Na opinião do professor Pimentel, a ortografia deve procurar espelhar ao máximo a pronúncia das palavras. O leigo não demora a empolgar-se com a ideia, que chega a ser sedutora à primeira vista. A quantidade de problemas que o raciocínio um tanto simplista oculta, porém, desencoraja qualquer verdadeiro especialista em língua a abraçar a causa.
Temos aqui no blog procurado conversar com pesquisadores que conhecem os problemas profundamente e todos eles têm trazido grandes contribuições a esse debate.
Desta vez, o entrevistado foi o professor Mário Eduardo Viaro, livre-docente de Língua Portuguesa pelo Departamento de Línguas Clássicas e Vernáculas, da Faculdade de Filosofia, Letras e Ciências Humanas da Universidade de São Paulo. Coordenador do Núcleo de Apoio à Pesquisa em Etimologia e História da Língua Portuguesa da USP, ligado à Pró-Reitoria de Pesquisa, Viaro tem-se dedicado especialmente ao estudo da etimologia das palavras. É autor doManual de etimologia, da editora Globo, e do volume Etimologia, da editora Contexto, no qual propõe pensar a etimologia cientificamente. Além de colunista da revista Língua, Viaro é o responsável pelo suporte etimológico do Beco das Palavras, espaço lúdico do Museu da Língua Portuguesa, no qual os visitantes podem constituir palavras com base em seus elementos de composição.
O professor Viaro, sempre ponderado em suas reflexões, lamenta o fato de ainda haver professores que não veem a importância do estudo dessa disciplina ou que acham que ninguém mais se dedica a ela. Segundo ele, “se ninguém estuda, deveria estudar”. E vai além: “O abandono da erudição linguística pelo ensino moderno, alicerçado pelos valores imediatistas da atualidade, nos prende num presente sem vínculos com nosso passado e com nosso futuro”.

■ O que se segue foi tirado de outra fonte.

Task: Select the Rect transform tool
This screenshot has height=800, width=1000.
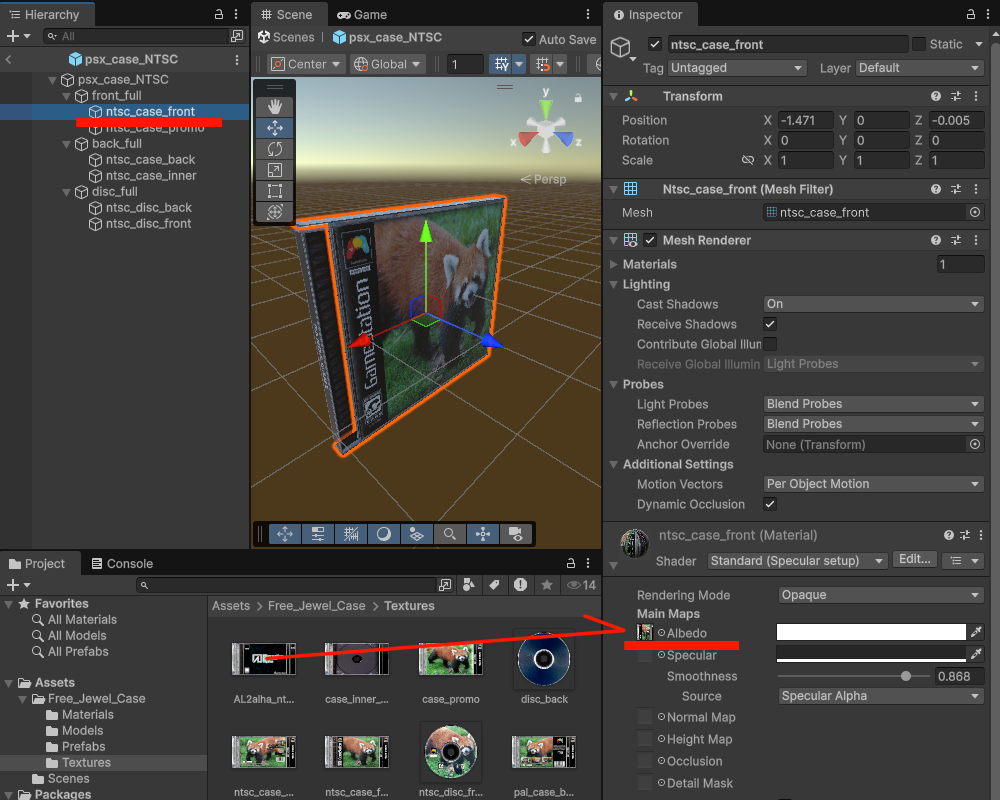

Sempre atento ao risco do fascínio exercido pela pseudoetimologia, alerta sobre a necessidade de estudar cientificamente o tema: “A etimologia científica está distante da pseudoetimologia tanto quanto a astronomia está da astrologia”.
Para Mário Eduardo Viaro, não é a ortografia o grande vilão do ensino da língua materna. Na sua opinião, “o problema é mais profundo: deve-se a algum tipo de crise moderna do saber, às condições de ensino e ao modo como é conduzido”.
Conversar com Viaro, como ler seus livros, é um convite ao mundo do saber. Como faz questão de dizer, “ao contrário do que se prega, ser erudito nos torna mais humanos e mais tolerantes, menos vinculados às óbvias necessidades da nossa existência, que podem parecer prementes, mas são apenas o que são: necessidades”.
Leia a seguir a entrevista com Mário Eduardo Viaro:
Thaís Nicoleti – Como sabemos, o Acordo Ortográfico de 1990 tornou-se tema de debate no Senado. Seus críticos têm afirmado que as mudanças ortográficas advindas dele são muito difíceis de aprender, pois, além de desnecessárias, são incoerentes. Um deles, o prof. Ernani Pimentel, apresentou uma proposta revolucionária, segundo a qual todo o sistema ortográfico do português seria alterado, a fim de que a grafia das palavras espelhasse ao máximo a sua pronúncia para facilitar o aprendizado. O senhor também vê esse grau de dificuldade de apreensão das mudanças propostas pelo Acordo, bem como incoerências?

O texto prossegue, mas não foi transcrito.